On comparing gene expression plus or minus the tumour suppressor p53, the authors saw an induction of ASC messenger RNA and protein expression in the presence of p53. The ASC promoter contains a potential p53 recognition sequence, and further assays indeed confirmed this specific protein–DNA interaction. Several p53 target genes can affect cell-cycle arrest or death, so the authors overexpressed ASC — which caused significant apoptosis. This apoptotic effect, however, was markedly reduced in cells lacking Bax. ASC also exacerbated cell death when overexpressed in the presence of genotoxic agents.

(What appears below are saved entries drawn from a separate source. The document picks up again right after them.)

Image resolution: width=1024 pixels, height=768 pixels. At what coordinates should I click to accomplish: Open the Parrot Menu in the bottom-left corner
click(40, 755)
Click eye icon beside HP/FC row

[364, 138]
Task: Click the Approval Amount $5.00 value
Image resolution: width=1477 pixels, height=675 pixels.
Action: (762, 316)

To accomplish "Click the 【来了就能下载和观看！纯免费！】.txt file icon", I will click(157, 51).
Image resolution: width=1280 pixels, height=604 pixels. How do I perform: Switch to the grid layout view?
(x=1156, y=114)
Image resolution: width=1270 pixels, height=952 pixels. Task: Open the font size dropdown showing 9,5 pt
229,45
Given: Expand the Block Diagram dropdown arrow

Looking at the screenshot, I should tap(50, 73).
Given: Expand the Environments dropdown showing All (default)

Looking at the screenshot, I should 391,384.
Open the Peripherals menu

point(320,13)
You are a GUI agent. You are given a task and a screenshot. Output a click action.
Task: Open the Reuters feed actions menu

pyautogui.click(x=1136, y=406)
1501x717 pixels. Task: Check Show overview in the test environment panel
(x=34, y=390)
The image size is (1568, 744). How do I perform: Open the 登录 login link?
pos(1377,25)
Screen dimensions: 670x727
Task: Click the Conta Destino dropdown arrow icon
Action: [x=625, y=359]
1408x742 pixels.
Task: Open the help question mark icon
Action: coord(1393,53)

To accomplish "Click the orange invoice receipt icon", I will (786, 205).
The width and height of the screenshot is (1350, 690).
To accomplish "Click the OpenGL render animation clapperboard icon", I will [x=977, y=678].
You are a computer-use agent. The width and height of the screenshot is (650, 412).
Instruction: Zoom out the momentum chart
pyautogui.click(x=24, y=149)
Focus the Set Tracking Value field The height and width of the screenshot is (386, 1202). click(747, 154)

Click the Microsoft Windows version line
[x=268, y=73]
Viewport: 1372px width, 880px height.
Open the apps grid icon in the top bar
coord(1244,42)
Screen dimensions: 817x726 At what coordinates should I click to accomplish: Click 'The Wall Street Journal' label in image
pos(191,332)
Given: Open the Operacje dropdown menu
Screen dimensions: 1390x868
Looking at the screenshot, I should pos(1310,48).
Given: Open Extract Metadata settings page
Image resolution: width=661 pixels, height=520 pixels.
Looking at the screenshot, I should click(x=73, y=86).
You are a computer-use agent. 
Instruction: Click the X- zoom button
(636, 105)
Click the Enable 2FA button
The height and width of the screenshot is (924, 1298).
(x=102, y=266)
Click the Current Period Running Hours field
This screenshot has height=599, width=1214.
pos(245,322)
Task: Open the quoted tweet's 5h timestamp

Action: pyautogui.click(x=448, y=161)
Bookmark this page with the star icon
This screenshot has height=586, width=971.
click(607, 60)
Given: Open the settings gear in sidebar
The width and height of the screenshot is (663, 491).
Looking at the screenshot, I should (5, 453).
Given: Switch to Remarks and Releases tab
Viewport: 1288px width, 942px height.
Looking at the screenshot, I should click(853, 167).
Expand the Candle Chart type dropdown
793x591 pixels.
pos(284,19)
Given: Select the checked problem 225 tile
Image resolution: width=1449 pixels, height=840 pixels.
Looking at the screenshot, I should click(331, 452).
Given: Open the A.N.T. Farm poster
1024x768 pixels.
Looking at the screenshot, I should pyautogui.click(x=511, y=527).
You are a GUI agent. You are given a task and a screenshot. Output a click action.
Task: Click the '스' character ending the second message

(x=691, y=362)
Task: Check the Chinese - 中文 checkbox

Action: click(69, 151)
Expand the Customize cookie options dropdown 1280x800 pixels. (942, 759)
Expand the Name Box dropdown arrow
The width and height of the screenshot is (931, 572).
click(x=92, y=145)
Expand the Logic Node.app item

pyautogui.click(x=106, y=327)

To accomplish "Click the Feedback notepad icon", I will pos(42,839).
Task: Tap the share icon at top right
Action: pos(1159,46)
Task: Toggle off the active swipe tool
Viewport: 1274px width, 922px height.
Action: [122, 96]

The authors then used small interfering RNA (siRNA) to assess a direct role for ASC induction in p53- or genotoxic-stress-mediated apoptosis. A reduction in ASC expression inhibited apoptosis in both cases, which indicates that ASC is a downstream effector of p53 in DNA-damage-mediated apoptosis. As the absence of Bax inhibited ASC-induced apoptosis, and as Bax causes mitochondrial dysfunction followed by release of apoptotic stimulators, Ohtuka and co-workers investigated the effect of ASC overexpression on mitochondrial membrane potential and cytochrome c release. Bax+/+, but not Bax−/−, cells that expressed ASC had a significantly reduced membrane potential and released cytochrome c into the cytoplasm.

Most of the ASC protein localized to the mitochondrial fraction, and by analysis of deletion mutants, the authors found that the amino-terminal pyrin region was necessary for this localization. The presence of the CARD prompted Ohtuka and co-workers to assess the effect of ASC on caspases. Procaspase-2, -3 and -9 were cleaved to produce their active forms, but only when Bax was present. ASC, like Bax, therefore seems to localize to mitochondria and induce apoptosis. As both ASC and Bax have several properties in common, such as their regulation by p53, their mitochondrial and cytoplasmic localizations and their pro-apoptotic function, the authors investigated the possibility of a physical link between the two proteins, which was required in the p53–Bax-intrinsic mitochondrial apoptotic pathway. Endogenous Bax, but not other Bcl2-family proteins, interacted with endogenous ASC, again through ASC's pyrin domain, and both proteins colocalized in the cytoplasm and at mitochondria.

The all-important question, though, was whether ASC affected Bax localization. Overexpressing ASC increased the amount of Bax in the mitochondrial fraction coincident with a decrease in Bax levels in the cytoplasm. Further investigation showed that ASC expression induced a conformational change in Bax and resulted in its translocation to mitochondria. Finally, siRNA treatment against ASC inhibited the Bax conformational change and reduced the translocation of Bax to mitochondria after genotoxic stress.

So ASC functions downstream of p53 in DNA-damage-mediated apoptosis to regulate the Bax-intrinsic mitochondrial pathway. There is also emerging evidence that ASC might mediate caspase activation independently of Bax, showing that further investigation of this unusual adaptor is obviously required.